Strong underlying activities help, but poor descriptions can absolutely weaken them. Committees only know what you actually write. If your descriptions sound fake, inflated, or vague, they may assume your experiences are shallower than they are. You do not need perfect prose, but you must be clear, honest, and specific.
2. How emotional is too emotional in an activity description?
You can briefly mention how something affected you (e.g., “This was the first time I saw a patient die, and I felt unprepared for how heavy that would feel afterward”). It becomes too emotional when the description shifts away from what you did and learned into a long, dramatic narrative aimed at eliciting sympathy. Reserve deeper emotional processing for the personal statement or secondary essays. Activities should focus mainly on actions and concrete takeaways.
3. If I already submitted with some of these problems, am I doomed?
No. Many applicants submit with imperfect activities and still get interviews. However, if you recognize serious exaggeration, misleading titles, or obviously inflated hours, you should correct those issues in future application cycles or updates. For now, prepare to answer questions honestly in interviews. Own your actual role, clarify any overstatements verbally, and do not repeat the same mistakes in secondaries or future applications.

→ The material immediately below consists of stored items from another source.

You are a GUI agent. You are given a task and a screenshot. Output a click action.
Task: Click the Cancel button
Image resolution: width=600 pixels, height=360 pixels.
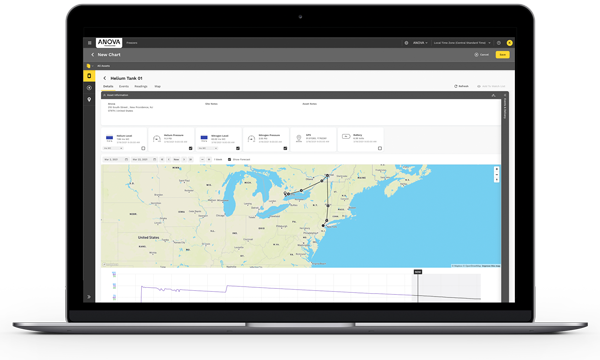[x=481, y=55]
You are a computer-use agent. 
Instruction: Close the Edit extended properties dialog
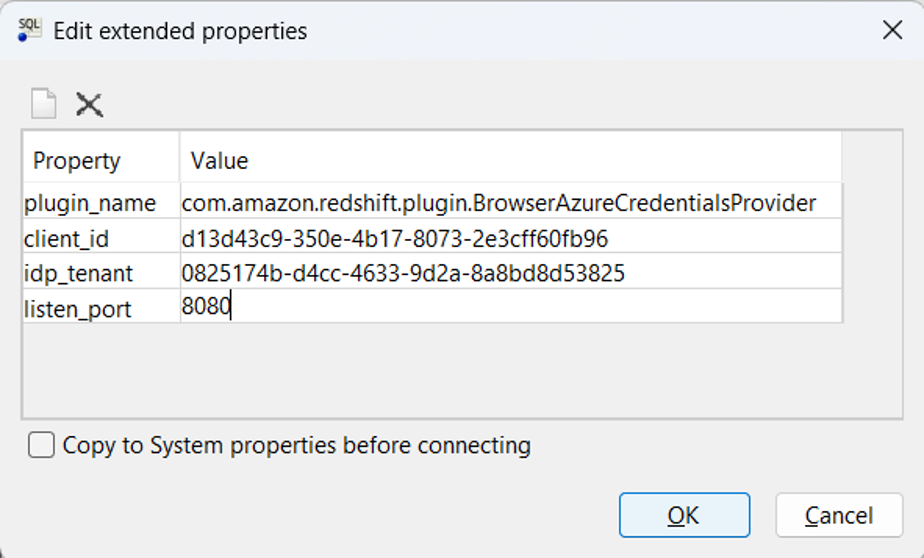pyautogui.click(x=892, y=30)
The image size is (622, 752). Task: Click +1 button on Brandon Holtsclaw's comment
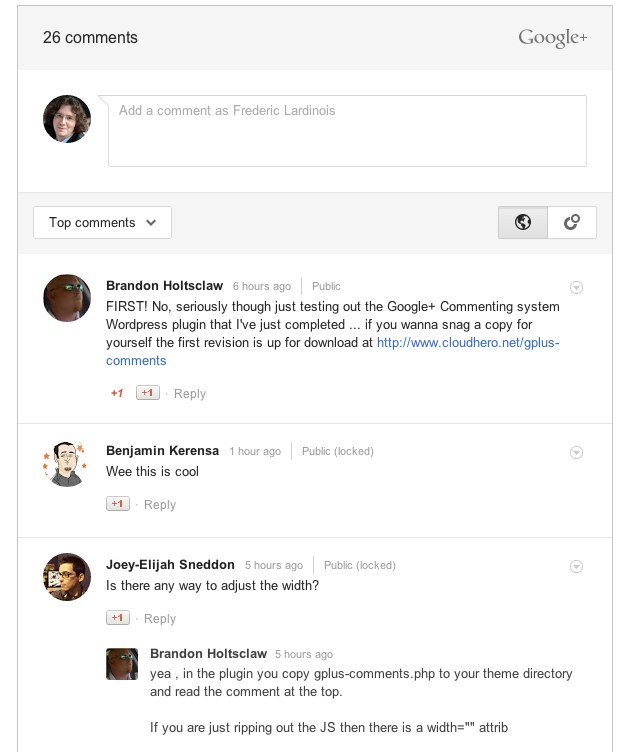point(148,393)
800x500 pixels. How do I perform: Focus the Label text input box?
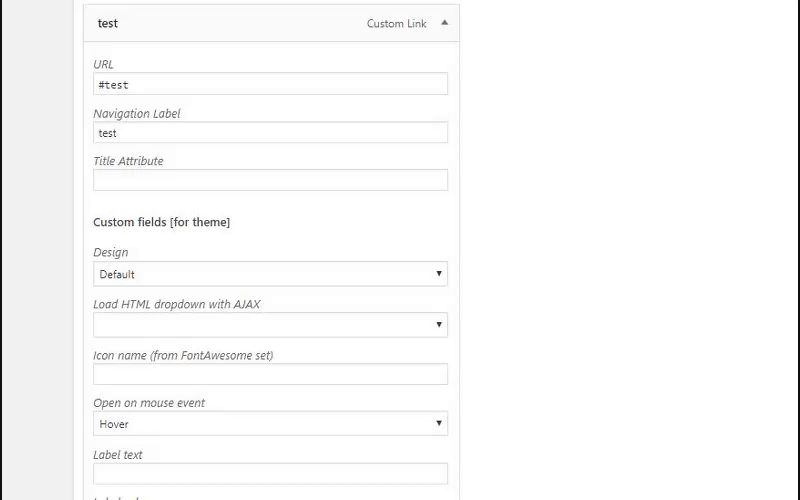(270, 474)
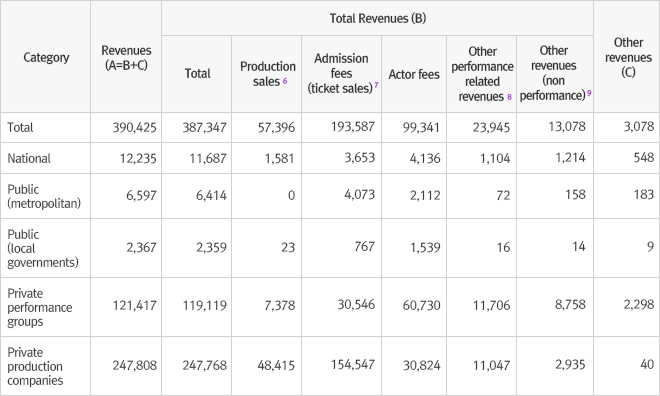Select the Other revenues (C) header
Screen dimensions: 660x396
click(x=628, y=57)
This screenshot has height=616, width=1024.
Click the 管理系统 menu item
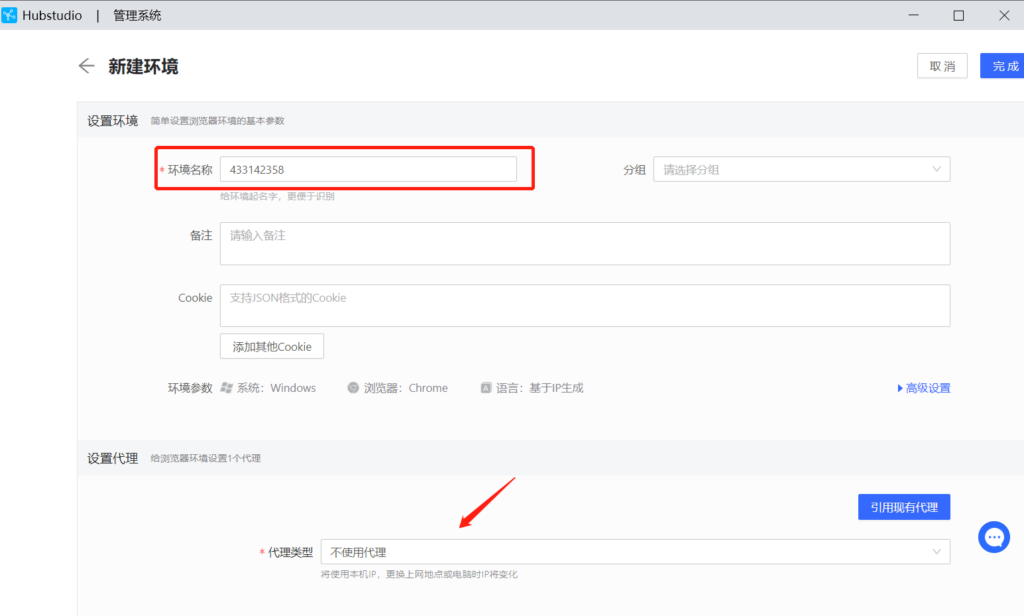136,14
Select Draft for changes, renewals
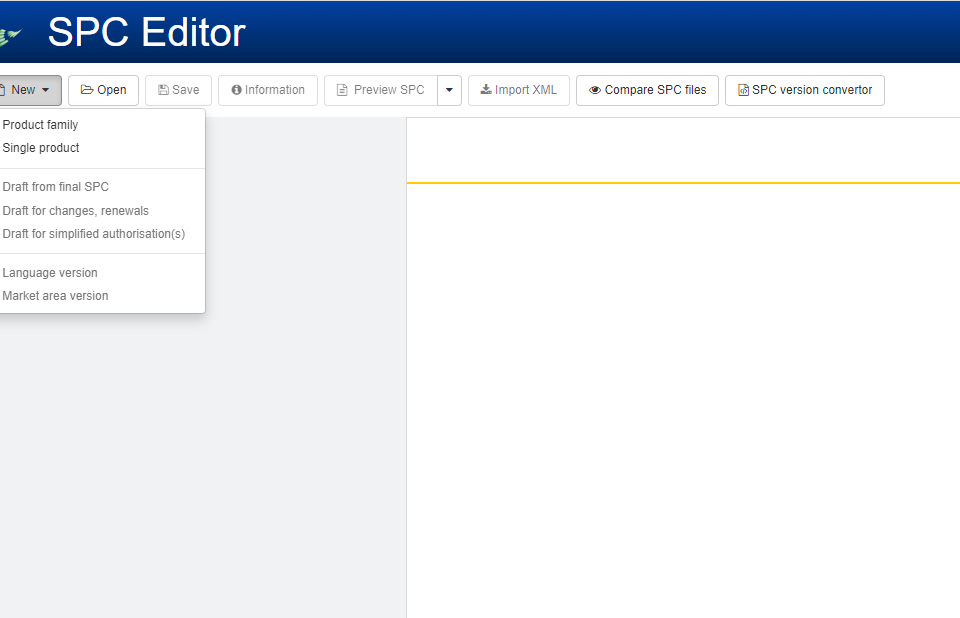 point(76,211)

Key protections to remember:
- Specific beats dramatic: describe what you actually did in concrete terms; avoid buzzwords and hero narratives.
- Honest scale beats inflated importance: match your level of reflection and “impact” to the real depth and length of the experience.
- Credibility is cumulative: consistent, modest, precise descriptions build trust; a few fake-sounding lines can quietly erode it.